The figure below shows the differences in behavior in a simplified diagram:
Here’s a concrete example of Live Reporting in action, executing a Keyword that uses the Grafana K6 plugin:
As you can see, attachments are already visible while being produced (1), and measurements are also available in real time (2). By clicking on such a live attachment, you can follow its content, receiving new updates as they happen:
The following sections go into more detail about individual aspects of this feature, including technical details and configuration requirements.
General configuration
The Websocket protocol, used for sending attachment data in realtime (see below for more details), allows for bidirectional communication over a “normal” HTTP(S) connection. Therefore, clients (such as the users accessing the Step web application with a browser) can directly establish a websocket connection with the controller in exactly the same fashion as they do for regular interactions.
The same applies to the Step agents - they will use the same kind of connection for transmitting websocket data. However, the agents forming the grid in addition have a separate communication method for low-level grid-related messages. In practice, what this means is:
- For Step grid-level communication with the controller, agents use the established grid protocol which is using a separate internal port. This communication mechanism has always been used between the Step agents and controller.
- For Live Reporting (both streaming attachments, and live measurements), agents use the same mechanism and port to connect to the controller as end users do. This communication mechanism between agents and controller is newly introduced to support the Live Reporting requirements.
In order to achieve a seamless communication, the following configuration is required.
Controller configuration
The step.properties file contains the global system configuration for the Step controller.
In this file, the following setting must be defined, indicating the public base URL where the controller is reachable:
controller.url=https://step.example.com/
Optional agent-side overriding configuration
In most situations, specifying the controller.url in the controller configuration, as explained just above, should be sufficient for the agents to correctly establish live reporting connections to the controller.
In case your Step cluster has a special topology where this is not the case (for instance if the public-facing domain name can not be resolved from the agent hosts, or you have deviating routing requirements, etc.), you can override this setting on a per-agent basis in the agent’s configuration file. The effect is that the respective agent will use the configured base URL instead of the controller-supplied one:
Example AgentConf.yaml snippet:
properties:
step.reporting.url: "https://step-controller.lan:443"
Example AgentConf.json snippet (legacy configuration format):
{
"properties": {
"step.reporting.url": "https://step-controller.lan:443"
}
}
File streaming
Real-time file/attachments streaming is made possible by leveraging WebSockets under the hood. This standardized and widely employed protocol allows for immediate transmission of data between agent, controller, and the user’s browser. In a nutshell:
- The agent monitors files (for instance log files) as they are being written, and immediately pushes data to the controller when it becomes available.
- The controller, upon reception of new data, updates the attachment state (content and metadata such as the size).

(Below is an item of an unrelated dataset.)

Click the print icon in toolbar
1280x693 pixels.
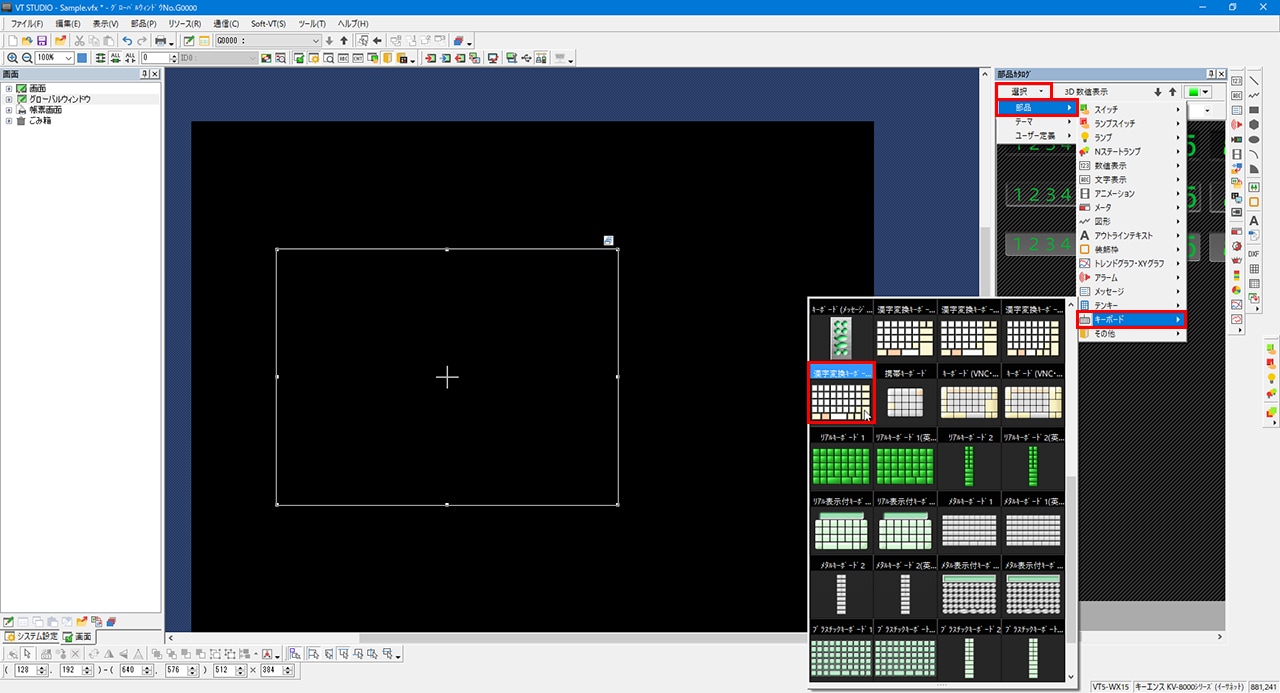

- All clients interested in the respective attachment – such as the user’s browser – receive an event informing them that the metadata has changed, and can directly request newly available data so it can be displayed in real time.
Streamed attachment quota configuration
In contrast to the size limit for traditional attachments (which is due to these attachments all being sent in a single HTTP message), there is technically no limit for live attachment sizes. However, to avoid filling up the controller storage in an uncontrolled manner, there are still quotas in place by default. These quotas can be changed or disabled using the Step configuration.

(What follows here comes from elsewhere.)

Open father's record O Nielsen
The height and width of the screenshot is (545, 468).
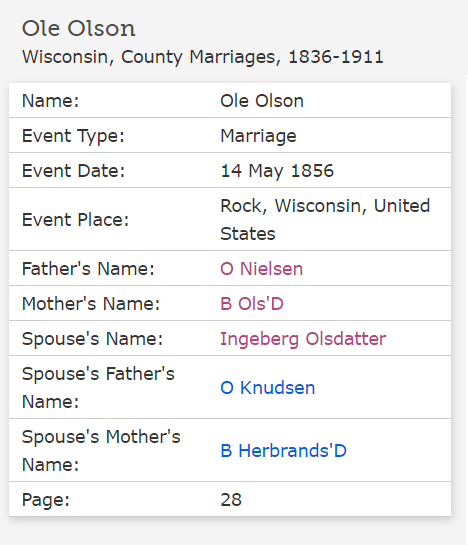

For technical reasons, streamed attachments are internally handled separately from “regular” attachments. This also means that their quotas are managed independently. The following section therefore only applies to streamed attachments, it does not impact non-streamed attachments, which are subject to the existing and separate quota enforcement.
You can limit
- the number of streamed attachments per execution (default: unlimited)
- the total size of streamed attachments per execution (default: 500 MB)
- the size of each individual streamed attachment (default: unlimited)
Notes
Total file size limit per execution
By default, only the total file size per execution (i.e., the total number of bytes for all streamed attachments produced by an execution) is limited. The default is 500,000,000 bytes, i.e., roughly 500 MB. This corresponds to the following definition in step.properties:
reporting.attachments.streaming.quota.maxBytesPerExecution = 500000000
Total file count limit per execution
If you wish to limit the number of streamed attachments per execution, add the respective setting to step.properties. The default is unlimited, which corresponds to this configuration entry:
reporting.attachments.streaming.quota.maxResourcesPerExecution = -1
Individual file size limit
If you wish to enforce limits on the size of each individual streamed attachment, set the maximum allowed file size (in bytes) in step.properties. The default is unlimited, which corresponds to this configuration entry:
reporting.attachments.streaming.quota.maxBytesPerResource = -1
Overriding limits at runtime
The limits defined in step.properties define the default quota values as explained above. If required, the quota values may be adjusted at runtime during a plan execution, for instance to lower or raise (or completely disable) quotas for an individual execution.
If you wish to allow runtime redefinition of quota values, define and set the following value to true in step.properties (shown below is the implicit default configuration, which does not allow runtime overrides):
reporting.attachments.streaming.quota.runtimeOverridable = false
Considerations and advanced configuration
While streaming attachments in real time is a very useful feature, please keep in mind that it places an additional burden on many parts of the infrastructure:
- It requires additional processing power, i.e., parallel threads, on the producing side.
- Each concurrent upload requires a persistent socket connection from the agent to the controller during its lifetime.
- Depending on the volume of data and the rate at which it is produced, network or processing congestion (especially on the receiving controller side) could become an issue.
Agent-side configuration
Because live file streaming happens in parallel to the actual keyword execution, it necessarily requires additional threads on the producer side. For each concurrent upload, an additional thread is required and in use for the complete duration of the upload – i.e., from the moment where a live upload is initiated and the monitoring of the file starts, until the transmission is completed (or aborted).
Each agent instantiates a thread pool for this purpose (threads are created and released on demand). The pool’s sizing is configurable using the following properties in the agent configuration, shown with the default values:
step.reporting.livereporting.poolsize: 100
step.reporting.livereporting.queuesize: 1000
The pool size determines the maximum number of concurrent uploads (total, across all keyword executions on the agent); once the pool is exhausted, i.e., when all threads are active, additional requests are queued up to the configured queue size, and processed as threads in the pool become available. If the queue is also full, further requests will be rejected, resulting in runtime exceptions.
Live measurements
Live measurements are simpler to handle than streaming uploads, because they do not change over time, but are finalized and sent exactly once. They function exactly like the “regular” measurements in that they allow to measure and report arbitrary timing data, with two small differences:
- Live measurements are reported in real time (with a potential minimal delay due to batching multiple consecutive measurements for efficiency), whereas regular measurements are only reported after the keyword execution.
- Regular measurements, by default, report the status of the keyword call that produced them. This is possible because they are transmitted after the keyword execution is finished, so that status is known at processing time. Live measurements cannot contain the final status of the keyword call, as they are produced before it is known, so implementations must directly set a status on the measurement at the time it is finalized.